Assigned task – Transcribe all of the records exactly, leaving every line as it is.

Data excerpts –

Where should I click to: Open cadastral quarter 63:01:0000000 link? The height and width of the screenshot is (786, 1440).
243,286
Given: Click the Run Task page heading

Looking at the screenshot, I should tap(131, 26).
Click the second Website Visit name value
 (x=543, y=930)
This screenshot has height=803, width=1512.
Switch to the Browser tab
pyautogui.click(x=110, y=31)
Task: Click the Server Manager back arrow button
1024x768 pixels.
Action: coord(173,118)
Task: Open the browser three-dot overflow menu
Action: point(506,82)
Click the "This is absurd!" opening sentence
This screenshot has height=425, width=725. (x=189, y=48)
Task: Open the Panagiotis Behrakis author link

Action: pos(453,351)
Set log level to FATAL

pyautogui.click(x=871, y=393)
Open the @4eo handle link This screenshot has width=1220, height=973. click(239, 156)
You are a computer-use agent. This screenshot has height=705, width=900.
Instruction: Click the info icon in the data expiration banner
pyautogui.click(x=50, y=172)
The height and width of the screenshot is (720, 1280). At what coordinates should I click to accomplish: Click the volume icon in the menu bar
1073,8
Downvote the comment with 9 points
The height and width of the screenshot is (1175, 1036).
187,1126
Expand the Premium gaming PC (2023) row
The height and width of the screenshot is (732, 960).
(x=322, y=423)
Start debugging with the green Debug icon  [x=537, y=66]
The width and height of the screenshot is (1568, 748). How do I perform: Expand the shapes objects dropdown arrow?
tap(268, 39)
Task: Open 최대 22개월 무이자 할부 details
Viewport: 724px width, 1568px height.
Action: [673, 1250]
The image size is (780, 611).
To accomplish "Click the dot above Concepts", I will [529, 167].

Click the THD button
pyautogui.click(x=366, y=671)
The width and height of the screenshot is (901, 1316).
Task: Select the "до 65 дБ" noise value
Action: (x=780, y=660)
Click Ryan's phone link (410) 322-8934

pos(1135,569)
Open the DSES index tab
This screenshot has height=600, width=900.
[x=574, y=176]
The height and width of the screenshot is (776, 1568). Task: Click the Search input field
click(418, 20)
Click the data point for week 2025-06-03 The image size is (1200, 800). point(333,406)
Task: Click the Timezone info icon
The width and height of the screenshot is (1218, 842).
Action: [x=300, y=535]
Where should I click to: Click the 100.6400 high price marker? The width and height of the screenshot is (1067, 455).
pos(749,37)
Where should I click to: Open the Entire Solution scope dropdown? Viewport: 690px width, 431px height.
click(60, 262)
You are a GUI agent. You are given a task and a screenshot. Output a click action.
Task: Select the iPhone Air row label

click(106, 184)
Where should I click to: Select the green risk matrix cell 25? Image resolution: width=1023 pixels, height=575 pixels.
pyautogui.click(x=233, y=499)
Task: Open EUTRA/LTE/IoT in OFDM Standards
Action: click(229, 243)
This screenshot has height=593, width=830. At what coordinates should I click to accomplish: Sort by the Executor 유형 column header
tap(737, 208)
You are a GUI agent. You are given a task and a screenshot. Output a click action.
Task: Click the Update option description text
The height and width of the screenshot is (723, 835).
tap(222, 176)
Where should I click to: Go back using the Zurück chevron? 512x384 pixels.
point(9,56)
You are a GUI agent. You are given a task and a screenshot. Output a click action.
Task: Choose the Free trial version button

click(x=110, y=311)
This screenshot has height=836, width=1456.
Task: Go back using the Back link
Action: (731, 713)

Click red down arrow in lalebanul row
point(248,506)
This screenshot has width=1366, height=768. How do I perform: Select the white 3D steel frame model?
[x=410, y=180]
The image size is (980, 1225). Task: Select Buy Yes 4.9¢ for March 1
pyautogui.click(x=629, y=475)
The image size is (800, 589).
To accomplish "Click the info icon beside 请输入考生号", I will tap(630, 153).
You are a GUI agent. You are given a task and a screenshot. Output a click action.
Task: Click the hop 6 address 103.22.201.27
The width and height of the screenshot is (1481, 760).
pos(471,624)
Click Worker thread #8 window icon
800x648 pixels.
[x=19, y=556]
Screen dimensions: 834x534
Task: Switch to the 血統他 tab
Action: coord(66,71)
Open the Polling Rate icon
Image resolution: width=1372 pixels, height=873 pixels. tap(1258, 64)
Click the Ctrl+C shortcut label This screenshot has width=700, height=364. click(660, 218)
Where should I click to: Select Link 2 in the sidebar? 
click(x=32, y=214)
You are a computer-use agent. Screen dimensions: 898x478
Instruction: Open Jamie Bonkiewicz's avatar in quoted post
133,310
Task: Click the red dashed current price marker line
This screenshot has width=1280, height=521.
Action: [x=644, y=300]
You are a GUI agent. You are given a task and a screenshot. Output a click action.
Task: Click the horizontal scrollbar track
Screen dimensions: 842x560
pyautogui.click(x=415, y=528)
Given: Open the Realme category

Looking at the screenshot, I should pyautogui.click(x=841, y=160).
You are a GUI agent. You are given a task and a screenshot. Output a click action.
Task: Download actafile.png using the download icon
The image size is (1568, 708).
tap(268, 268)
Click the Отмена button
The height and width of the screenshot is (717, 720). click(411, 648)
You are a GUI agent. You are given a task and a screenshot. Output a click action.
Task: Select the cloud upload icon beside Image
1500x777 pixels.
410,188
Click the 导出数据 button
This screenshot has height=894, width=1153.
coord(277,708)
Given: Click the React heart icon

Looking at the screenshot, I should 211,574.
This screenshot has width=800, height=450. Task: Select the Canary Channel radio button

Your response –
Where should I click to: Open cadastral quarter 63:01:0000000 link? The height and width of the screenshot is (786, 1440).
243,286
Given: Click the Run Task page heading

Looking at the screenshot, I should tap(131, 26).
Click the second Website Visit name value
 (x=543, y=930)
This screenshot has height=803, width=1512.
Switch to the Browser tab
pyautogui.click(x=110, y=31)
Task: Click the Server Manager back arrow button
1024x768 pixels.
Action: coord(173,118)
Task: Open the browser three-dot overflow menu
Action: point(506,82)
Click the "This is absurd!" opening sentence
This screenshot has height=425, width=725. (x=189, y=48)
Task: Open the Panagiotis Behrakis author link

Action: pos(453,351)
Set log level to FATAL

pyautogui.click(x=871, y=393)
Open the @4eo handle link This screenshot has width=1220, height=973. click(239, 156)
You are a computer-use agent. This screenshot has height=705, width=900.
Instruction: Click the info icon in the data expiration banner
pyautogui.click(x=50, y=172)
The height and width of the screenshot is (720, 1280). At what coordinates should I click to accomplish: Click the volume icon in the menu bar
1073,8
Downvote the comment with 9 points
The height and width of the screenshot is (1175, 1036).
187,1126
Expand the Premium gaming PC (2023) row
The height and width of the screenshot is (732, 960).
(x=322, y=423)
Start debugging with the green Debug icon  [x=537, y=66]
The width and height of the screenshot is (1568, 748). How do I perform: Expand the shapes objects dropdown arrow?
tap(268, 39)
Task: Open 최대 22개월 무이자 할부 details
Viewport: 724px width, 1568px height.
Action: [673, 1250]
The image size is (780, 611).
To accomplish "Click the dot above Concepts", I will [529, 167].

Click the THD button
pyautogui.click(x=366, y=671)
The width and height of the screenshot is (901, 1316).
Task: Select the "до 65 дБ" noise value
Action: (x=780, y=660)
Click Ryan's phone link (410) 322-8934

pos(1135,569)
Open the DSES index tab
This screenshot has height=600, width=900.
[x=574, y=176]
The height and width of the screenshot is (776, 1568). Task: Click the Search input field
click(418, 20)
Click the data point for week 2025-06-03 The image size is (1200, 800). point(333,406)
Task: Click the Timezone info icon
The width and height of the screenshot is (1218, 842).
Action: [x=300, y=535]
Where should I click to: Click the 100.6400 high price marker? The width and height of the screenshot is (1067, 455).
pos(749,37)
Where should I click to: Open the Entire Solution scope dropdown? Viewport: 690px width, 431px height.
click(60, 262)
You are a GUI agent. You are given a task and a screenshot. Output a click action.
Task: Select the iPhone Air row label

click(106, 184)
Where should I click to: Select the green risk matrix cell 25? Image resolution: width=1023 pixels, height=575 pixels.
pyautogui.click(x=233, y=499)
Task: Open EUTRA/LTE/IoT in OFDM Standards
Action: click(229, 243)
This screenshot has height=593, width=830. At what coordinates should I click to accomplish: Sort by the Executor 유형 column header
tap(737, 208)
You are a GUI agent. You are given a task and a screenshot. Output a click action.
Task: Click the Update option description text
The height and width of the screenshot is (723, 835).
tap(222, 176)
Where should I click to: Go back using the Zurück chevron? 512x384 pixels.
point(9,56)
You are a GUI agent. You are given a task and a screenshot. Output a click action.
Task: Choose the Free trial version button

click(x=110, y=311)
This screenshot has height=836, width=1456.
Task: Go back using the Back link
Action: (731, 713)

Click red down arrow in lalebanul row
point(248,506)
This screenshot has width=1366, height=768. How do I perform: Select the white 3D steel frame model?
[x=410, y=180]
The image size is (980, 1225). Task: Select Buy Yes 4.9¢ for March 1
pyautogui.click(x=629, y=475)
The image size is (800, 589).
To accomplish "Click the info icon beside 请输入考生号", I will tap(630, 153).
You are a GUI agent. You are given a task and a screenshot. Output a click action.
Task: Click the hop 6 address 103.22.201.27
The width and height of the screenshot is (1481, 760).
pos(471,624)
Click Worker thread #8 window icon
800x648 pixels.
[x=19, y=556]
Screen dimensions: 834x534
Task: Switch to the 血統他 tab
Action: coord(66,71)
Open the Polling Rate icon
Image resolution: width=1372 pixels, height=873 pixels. tap(1258, 64)
Click the Ctrl+C shortcut label This screenshot has width=700, height=364. click(660, 218)
Where should I click to: Select Link 2 in the sidebar? 
click(x=32, y=214)
You are a computer-use agent. Screen dimensions: 898x478
Instruction: Open Jamie Bonkiewicz's avatar in quoted post
133,310
Task: Click the red dashed current price marker line
This screenshot has width=1280, height=521.
Action: [x=644, y=300]
You are a GUI agent. You are given a task and a screenshot. Output a click action.
Task: Click the horizontal scrollbar track
Screen dimensions: 842x560
pyautogui.click(x=415, y=528)
Given: Open the Realme category

Looking at the screenshot, I should pyautogui.click(x=841, y=160).
You are a GUI agent. You are given a task and a screenshot. Output a click action.
Task: Download actafile.png using the download icon
The image size is (1568, 708).
tap(268, 268)
Click the Отмена button
The height and width of the screenshot is (717, 720). click(411, 648)
You are a GUI agent. You are given a task and a screenshot. Output a click action.
Task: Select the cloud upload icon beside Image
1500x777 pixels.
410,188
Click the 导出数据 button
This screenshot has height=894, width=1153.
coord(277,708)
Given: Click the React heart icon

Looking at the screenshot, I should 211,574.
This screenshot has width=800, height=450. Task: Select the Canary Channel radio button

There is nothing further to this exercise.